§ **Instructions for the task**
Take the lines below between the one holding "Viewport: 2560px width, 1440px height." and the one holding "You are a computer-use agent. Viewport: 2380px", inclusive, and copy them exactly. Add nothing.

§ **Supplied data**
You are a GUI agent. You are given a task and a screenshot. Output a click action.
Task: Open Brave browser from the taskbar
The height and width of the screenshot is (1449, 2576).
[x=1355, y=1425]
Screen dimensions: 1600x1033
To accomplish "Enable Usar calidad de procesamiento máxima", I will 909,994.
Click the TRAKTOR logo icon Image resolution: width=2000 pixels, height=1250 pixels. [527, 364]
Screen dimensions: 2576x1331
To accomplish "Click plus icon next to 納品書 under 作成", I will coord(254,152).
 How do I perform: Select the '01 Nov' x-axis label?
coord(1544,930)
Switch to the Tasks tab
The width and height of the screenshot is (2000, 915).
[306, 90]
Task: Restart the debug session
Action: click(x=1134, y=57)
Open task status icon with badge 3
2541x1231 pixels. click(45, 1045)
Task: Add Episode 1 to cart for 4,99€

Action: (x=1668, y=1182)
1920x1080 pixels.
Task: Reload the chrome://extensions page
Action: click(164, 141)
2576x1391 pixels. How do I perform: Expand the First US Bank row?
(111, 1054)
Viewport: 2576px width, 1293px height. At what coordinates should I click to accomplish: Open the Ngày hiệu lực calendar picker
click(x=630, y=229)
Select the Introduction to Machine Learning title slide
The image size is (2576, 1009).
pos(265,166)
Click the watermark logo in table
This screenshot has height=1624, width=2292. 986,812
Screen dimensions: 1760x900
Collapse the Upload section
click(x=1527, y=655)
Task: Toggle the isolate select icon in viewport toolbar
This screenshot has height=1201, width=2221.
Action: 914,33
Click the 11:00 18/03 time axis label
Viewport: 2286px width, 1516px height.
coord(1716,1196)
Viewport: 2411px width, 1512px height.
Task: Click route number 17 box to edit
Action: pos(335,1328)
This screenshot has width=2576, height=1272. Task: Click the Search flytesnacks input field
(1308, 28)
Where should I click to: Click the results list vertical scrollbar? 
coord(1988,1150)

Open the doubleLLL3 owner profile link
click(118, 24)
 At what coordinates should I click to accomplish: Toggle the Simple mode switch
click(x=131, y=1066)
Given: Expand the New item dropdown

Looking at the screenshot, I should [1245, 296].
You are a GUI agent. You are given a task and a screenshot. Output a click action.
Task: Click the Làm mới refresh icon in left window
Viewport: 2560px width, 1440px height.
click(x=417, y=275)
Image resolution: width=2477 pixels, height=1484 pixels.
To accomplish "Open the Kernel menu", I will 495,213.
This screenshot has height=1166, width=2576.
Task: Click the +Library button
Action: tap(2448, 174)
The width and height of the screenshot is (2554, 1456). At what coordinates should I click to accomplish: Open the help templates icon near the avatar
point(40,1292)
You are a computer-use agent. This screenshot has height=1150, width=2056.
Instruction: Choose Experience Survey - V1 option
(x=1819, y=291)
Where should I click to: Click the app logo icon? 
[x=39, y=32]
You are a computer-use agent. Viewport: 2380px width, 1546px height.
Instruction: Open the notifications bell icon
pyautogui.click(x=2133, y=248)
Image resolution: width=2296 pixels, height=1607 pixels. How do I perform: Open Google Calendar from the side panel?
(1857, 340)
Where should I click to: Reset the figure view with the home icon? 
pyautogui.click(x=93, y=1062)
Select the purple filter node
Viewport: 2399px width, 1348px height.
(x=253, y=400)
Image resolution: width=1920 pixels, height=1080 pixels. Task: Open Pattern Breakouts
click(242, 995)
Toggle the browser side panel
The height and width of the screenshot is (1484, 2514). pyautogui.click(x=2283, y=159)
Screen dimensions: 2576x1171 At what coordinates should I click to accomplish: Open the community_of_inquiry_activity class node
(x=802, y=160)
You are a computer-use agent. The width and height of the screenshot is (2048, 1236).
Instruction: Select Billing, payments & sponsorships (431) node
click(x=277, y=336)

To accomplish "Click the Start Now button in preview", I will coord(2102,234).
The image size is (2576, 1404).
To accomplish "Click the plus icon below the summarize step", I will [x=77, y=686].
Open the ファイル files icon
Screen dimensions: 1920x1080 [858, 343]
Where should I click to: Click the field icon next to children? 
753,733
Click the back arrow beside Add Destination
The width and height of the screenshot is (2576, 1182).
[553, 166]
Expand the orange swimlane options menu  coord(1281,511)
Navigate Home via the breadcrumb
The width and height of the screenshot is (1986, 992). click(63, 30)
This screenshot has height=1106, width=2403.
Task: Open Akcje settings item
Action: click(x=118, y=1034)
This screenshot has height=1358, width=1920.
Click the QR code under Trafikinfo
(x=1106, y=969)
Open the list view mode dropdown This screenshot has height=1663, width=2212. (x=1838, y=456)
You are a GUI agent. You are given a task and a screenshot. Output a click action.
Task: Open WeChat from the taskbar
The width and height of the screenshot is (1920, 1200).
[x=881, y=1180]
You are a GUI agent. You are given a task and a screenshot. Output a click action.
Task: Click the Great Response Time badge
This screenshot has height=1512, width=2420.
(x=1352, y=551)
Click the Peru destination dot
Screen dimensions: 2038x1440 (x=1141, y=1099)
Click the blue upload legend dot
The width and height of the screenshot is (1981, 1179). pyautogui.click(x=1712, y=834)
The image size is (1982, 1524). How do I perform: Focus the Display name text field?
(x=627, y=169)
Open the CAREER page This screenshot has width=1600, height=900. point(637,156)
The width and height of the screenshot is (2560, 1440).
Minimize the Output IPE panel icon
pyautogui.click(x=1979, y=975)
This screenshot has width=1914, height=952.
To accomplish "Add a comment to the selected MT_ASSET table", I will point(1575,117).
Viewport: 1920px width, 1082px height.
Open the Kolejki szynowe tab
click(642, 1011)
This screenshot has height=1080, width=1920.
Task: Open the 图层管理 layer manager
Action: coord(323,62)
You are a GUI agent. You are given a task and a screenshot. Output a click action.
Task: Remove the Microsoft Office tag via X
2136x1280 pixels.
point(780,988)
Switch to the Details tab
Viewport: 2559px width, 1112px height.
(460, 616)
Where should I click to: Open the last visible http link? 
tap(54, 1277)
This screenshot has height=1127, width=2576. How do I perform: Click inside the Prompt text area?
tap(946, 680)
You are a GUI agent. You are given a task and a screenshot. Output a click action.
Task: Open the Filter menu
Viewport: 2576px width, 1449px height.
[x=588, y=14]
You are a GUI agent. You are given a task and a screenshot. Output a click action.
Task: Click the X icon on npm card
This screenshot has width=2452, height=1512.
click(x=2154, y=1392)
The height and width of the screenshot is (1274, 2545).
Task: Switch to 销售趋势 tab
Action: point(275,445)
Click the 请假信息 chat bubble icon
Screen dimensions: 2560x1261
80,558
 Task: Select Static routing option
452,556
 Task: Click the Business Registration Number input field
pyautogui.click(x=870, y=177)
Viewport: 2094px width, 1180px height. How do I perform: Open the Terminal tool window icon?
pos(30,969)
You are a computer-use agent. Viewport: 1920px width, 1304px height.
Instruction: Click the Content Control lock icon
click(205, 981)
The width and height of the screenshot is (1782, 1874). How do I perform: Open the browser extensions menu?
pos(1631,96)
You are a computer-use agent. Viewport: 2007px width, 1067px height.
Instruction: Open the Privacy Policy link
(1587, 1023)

§ **Answer for the task**
Viewport: 2560px width, 1440px height.
click(x=417, y=275)
Image resolution: width=2477 pixels, height=1484 pixels.
To accomplish "Open the Kernel menu", I will 495,213.
This screenshot has height=1166, width=2576.
Task: Click the +Library button
Action: tap(2448, 174)
The width and height of the screenshot is (2554, 1456). At what coordinates should I click to accomplish: Open the help templates icon near the avatar
point(40,1292)
You are a computer-use agent. This screenshot has height=1150, width=2056.
Instruction: Choose Experience Survey - V1 option
(x=1819, y=291)
Where should I click to: Click the app logo icon? 
[x=39, y=32]
You are a computer-use agent. Viewport: 2380px width, 1546px height.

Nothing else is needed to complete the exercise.